The problem: recall on our internal benchmark (200 hand-labeled venue queries with expected top-5 results) was 74%. Users searching for 'quiet brunch spot in Canggu with good coffee' would get relevant results, but the top-5 missed obvious matches that appeared in top-20. IVFFlat's approximate nature was costing us real relevance.

The fix: we migrated from IVFFlat to HNSW (Hierarchical Navigable Small World) indexing. HNSW builds a multi-layer graph during index construction that enables more accurate approximate nearest-neighbor search at query time. We set ef_construction to 200 (up from IVFFlat's equivalent) and m to 16 (number of bi-directional links per node). The index build took 47 seconds on our 4,000-chunk corpus.

Results: recall on the same benchmark improved from 74% to 86%. The gains were concentrated in ambiguous, multi-attribute queries — exactly the type of natural language queries our users send.
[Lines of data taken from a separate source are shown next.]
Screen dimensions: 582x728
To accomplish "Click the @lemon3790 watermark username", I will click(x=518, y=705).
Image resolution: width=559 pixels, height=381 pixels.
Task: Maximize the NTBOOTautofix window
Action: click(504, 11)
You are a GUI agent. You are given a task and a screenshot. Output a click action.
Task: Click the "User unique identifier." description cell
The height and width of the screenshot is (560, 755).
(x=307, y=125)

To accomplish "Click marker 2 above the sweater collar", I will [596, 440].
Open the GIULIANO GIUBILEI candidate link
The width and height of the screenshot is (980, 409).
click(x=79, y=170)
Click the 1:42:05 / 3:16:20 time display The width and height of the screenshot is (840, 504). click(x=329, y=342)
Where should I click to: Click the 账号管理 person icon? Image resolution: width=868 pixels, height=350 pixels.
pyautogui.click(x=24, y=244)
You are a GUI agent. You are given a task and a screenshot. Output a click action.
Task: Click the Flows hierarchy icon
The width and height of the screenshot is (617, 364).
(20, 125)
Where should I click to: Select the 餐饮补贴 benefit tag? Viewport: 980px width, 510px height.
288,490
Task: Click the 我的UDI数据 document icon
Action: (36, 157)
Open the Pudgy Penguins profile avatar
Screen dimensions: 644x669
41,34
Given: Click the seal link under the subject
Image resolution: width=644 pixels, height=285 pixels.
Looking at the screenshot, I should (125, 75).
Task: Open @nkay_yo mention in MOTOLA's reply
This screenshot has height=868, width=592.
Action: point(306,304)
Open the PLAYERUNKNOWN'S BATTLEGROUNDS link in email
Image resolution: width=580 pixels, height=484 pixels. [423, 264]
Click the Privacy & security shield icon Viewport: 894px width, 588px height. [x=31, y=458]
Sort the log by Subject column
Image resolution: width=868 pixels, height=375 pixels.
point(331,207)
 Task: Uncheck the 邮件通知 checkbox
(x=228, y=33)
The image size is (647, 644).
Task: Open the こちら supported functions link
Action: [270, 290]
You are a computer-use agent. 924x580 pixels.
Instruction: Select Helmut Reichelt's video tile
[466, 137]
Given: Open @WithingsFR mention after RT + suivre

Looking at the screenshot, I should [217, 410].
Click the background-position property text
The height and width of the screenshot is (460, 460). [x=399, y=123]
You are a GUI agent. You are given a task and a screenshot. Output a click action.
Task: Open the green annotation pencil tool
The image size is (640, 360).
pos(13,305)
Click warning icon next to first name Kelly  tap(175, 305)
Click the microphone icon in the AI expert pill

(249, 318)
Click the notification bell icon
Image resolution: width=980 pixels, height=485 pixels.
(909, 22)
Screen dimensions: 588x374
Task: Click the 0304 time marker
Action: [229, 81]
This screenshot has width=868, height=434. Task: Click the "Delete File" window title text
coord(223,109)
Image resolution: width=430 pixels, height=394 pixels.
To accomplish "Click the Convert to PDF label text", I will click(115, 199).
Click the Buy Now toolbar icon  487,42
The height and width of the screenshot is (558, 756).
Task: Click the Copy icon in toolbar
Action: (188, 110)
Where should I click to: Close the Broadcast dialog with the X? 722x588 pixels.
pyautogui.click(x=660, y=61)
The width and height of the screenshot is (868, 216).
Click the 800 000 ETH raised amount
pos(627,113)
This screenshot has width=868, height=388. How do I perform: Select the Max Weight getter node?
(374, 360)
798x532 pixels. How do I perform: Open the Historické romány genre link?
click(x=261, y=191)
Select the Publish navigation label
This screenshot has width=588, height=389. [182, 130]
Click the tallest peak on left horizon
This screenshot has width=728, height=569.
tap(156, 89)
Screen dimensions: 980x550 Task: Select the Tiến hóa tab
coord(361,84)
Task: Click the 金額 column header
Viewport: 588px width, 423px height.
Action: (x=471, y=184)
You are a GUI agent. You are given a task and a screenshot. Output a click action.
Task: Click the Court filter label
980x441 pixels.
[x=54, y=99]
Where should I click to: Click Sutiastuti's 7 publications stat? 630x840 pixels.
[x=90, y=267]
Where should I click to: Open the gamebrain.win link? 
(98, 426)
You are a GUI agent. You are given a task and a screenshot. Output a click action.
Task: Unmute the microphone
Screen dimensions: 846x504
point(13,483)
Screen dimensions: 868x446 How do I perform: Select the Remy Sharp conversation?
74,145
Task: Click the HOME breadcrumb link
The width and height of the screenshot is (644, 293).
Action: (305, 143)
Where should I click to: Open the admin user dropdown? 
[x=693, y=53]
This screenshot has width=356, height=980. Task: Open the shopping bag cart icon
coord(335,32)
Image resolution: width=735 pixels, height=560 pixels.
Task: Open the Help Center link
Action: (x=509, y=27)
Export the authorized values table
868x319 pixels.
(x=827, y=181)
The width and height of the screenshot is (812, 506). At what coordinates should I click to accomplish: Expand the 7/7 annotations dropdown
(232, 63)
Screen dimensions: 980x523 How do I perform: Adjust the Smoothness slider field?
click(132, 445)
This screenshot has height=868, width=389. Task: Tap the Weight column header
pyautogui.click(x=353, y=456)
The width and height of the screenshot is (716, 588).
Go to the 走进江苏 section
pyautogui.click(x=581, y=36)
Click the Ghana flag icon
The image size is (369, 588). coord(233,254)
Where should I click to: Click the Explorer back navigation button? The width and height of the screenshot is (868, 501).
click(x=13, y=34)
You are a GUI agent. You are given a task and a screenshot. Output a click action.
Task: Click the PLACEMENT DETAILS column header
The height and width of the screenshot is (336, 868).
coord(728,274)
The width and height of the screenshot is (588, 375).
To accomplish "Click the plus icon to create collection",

Single-attribute queries ('sushi in Seminyak') were already at 95%+ recall and showed minimal change. Query latency increased from 8ms to 14ms median, which is invisible to users given the overall response pipeline runs 800-2000ms.

The HNSW index is now live in production. We set ef_search to 100 at query time, which gives us the 86% recall level. Increasing ef_search to 200 pushes recall to 89% but doubles query latency to 28ms — we are holding at 100 for now and will revisit when the corpus grows past 10,000 chunks.